1 In this amendment, the following paragraph was added: 'the laws will provide for alternative dispute resolution methods…'.

2 'Arbitration. Normative Implications Arising from its Constitutionalization since the Amendment of June 2008'. Tenth Age, First Chamber, Judicial Weekly Gazette of the Federation. Book 40, March 2017, Volume I, Constitutional Matter, Thesis 1a. XXXVI/2017 (10a). Isolated Precedent.

3 Direct Amparo Proceeding. File No. 4/2014. Fourth Collegiate Court. Claimant Petróleos Mexicanos.

4 Article 126: No payment shall be made if it is not contained in a budget or by a determined posterior law.

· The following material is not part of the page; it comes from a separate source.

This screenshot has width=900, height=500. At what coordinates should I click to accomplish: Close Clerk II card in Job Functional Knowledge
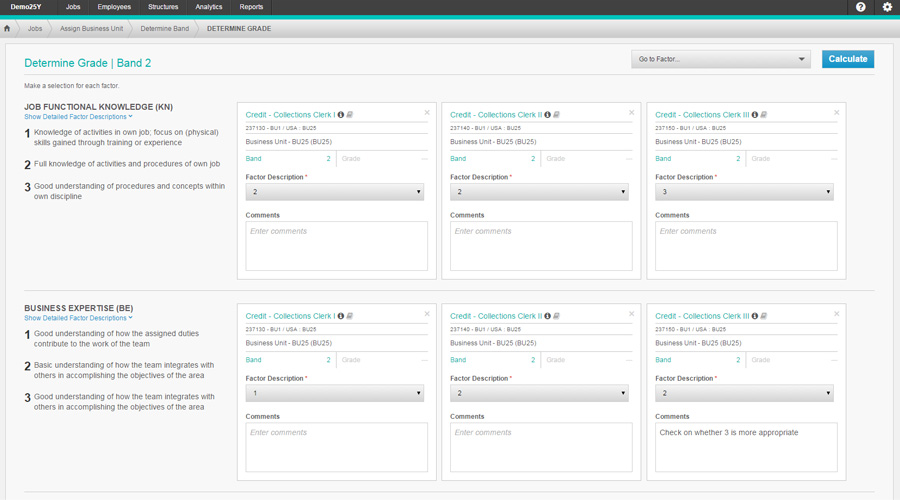click(x=631, y=113)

5 In special circumstances, when the case has national relevance and importance, the Supreme Court of Justice has jurisdiction to hear as last instance the corresponding amparo proceedings.

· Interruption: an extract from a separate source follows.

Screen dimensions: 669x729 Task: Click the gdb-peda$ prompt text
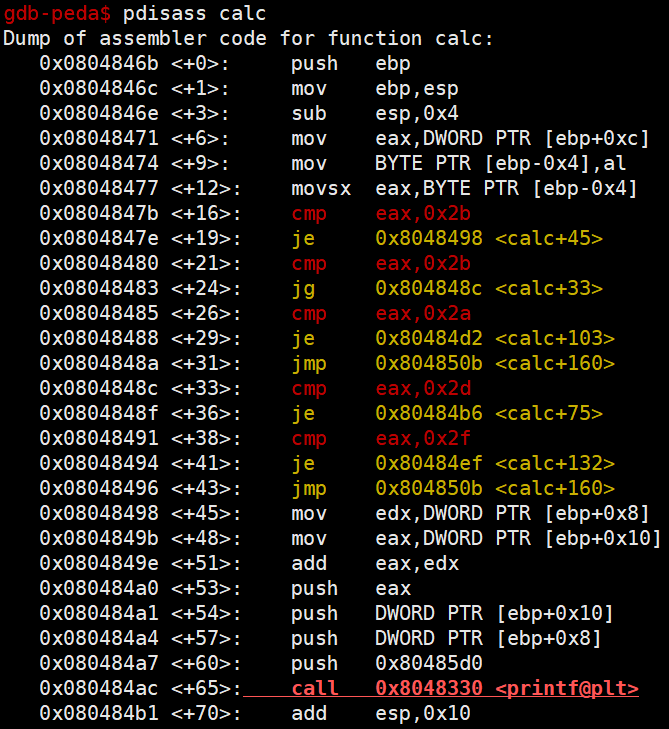[x=57, y=14]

6 Pursuant to the Amparo Act, in cases dealing with the interpretation of constitutional provisions in revision appeals, the Supreme Court of Justice should make public the draft of decision that would be discussed in one of its sessions, before it takes place. Although this draft was never formally discussed and approved, it was the decisive factor that led Petróleos Mexicanos to settle the case.

7 Direct Amparo in revision. Docket No. 3826/2014. First Chamber of the Supreme Court of Justice.

8 'Commercial arbitration. Its Legislation is Specialized and thus, excludes General Provisions'. Ninth Age. Seventh Collegiate Court in Civil Matters in the First Circuit. Judicial Weekly Gazette of the Federation. Volume XXXII, December, 2010. Civil Matters. Thesis: 1.7o. C 150 C. Isolated Precedent.

9 'Article 1458. The application for setting aside an award must be filed within a three-month period calculated from the date of the notification of the award or, if an application has been made pursuant to articles 1450 and 1451, from the date in which said application has been resolved by the arbitral tribunal.'

10 This provision basically incorporated the principles of a prior jurisprudence issued by the First Chamber of the Supreme Court of Justice, which established that no appeal was allowed against intermediate decisions rendered in the ancillary proceeding for the recognition and enforcement of arbitral awards, that was previously regulated by article 1463 of the Commerce Code. Jurisprudence. Registration No. 171447, First Chamber, Judicial Weekly Gazette of the Federation, Volume XXVII, September 2007, Civil Matters, Thesis No. 1a/J. 105/2007, page 41.